Jeffrey Haydu’s work Making American Industry Safe for Democracy (Amazon) is effectively two comparative studies spliced into one book. The first part focuses on comparisons among the labor industries after World War One in the United States, Great Britain, and Germany. Part Two explores differences in industry within America itself. Ken Fones-Wolf of the University of West Virginia described the book as “outstanding.”
Part One of the book looks closely at American “exceptionalisms”; however, the term is never clearly defined and is used also in reference to British industries. Haydu uses open shop reforms, collective bargaining agreements, and the relationship between government and industry in America as examples of the exceptionalism to which he frequently refers. Germany seems to be the odd-man-out in comparisons throughout Part One; it is further progressed in terms of socialism and social reform than either the United States or Britain. It therefore offers a different but no less enlightening comparison to the changes being experienced than does Great Britain.

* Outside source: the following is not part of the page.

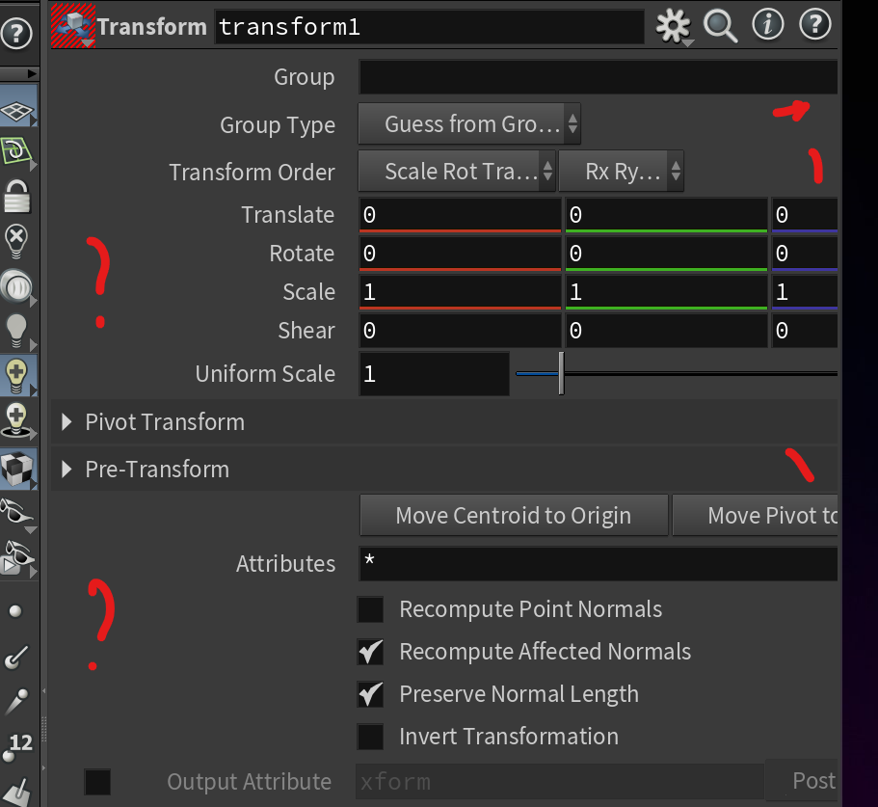Image resolution: width=878 pixels, height=807 pixels.
Task: Click the checkered cube display icon
Action: 17,469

Haydu presents a compelling argument for exceptionalism, and his work is clearly a significant contribution to comparative labor history. However, if the United States’ experiences are indeed “exceptional,” which is by definition different or extraordinary, but so are Great Britain’s different than the United States or Germany, then does not the term lose some of its significance? Whether because of social or political currents, or a combination of the two, each of the three countries compared came about their industrial changes differently. Now this may just be arguing semantics, but if a term that is a central part of one’s argument is rendered meaningless by ambiguity or too-broad usage, then either the term should be redefined or the argument needs adjusting.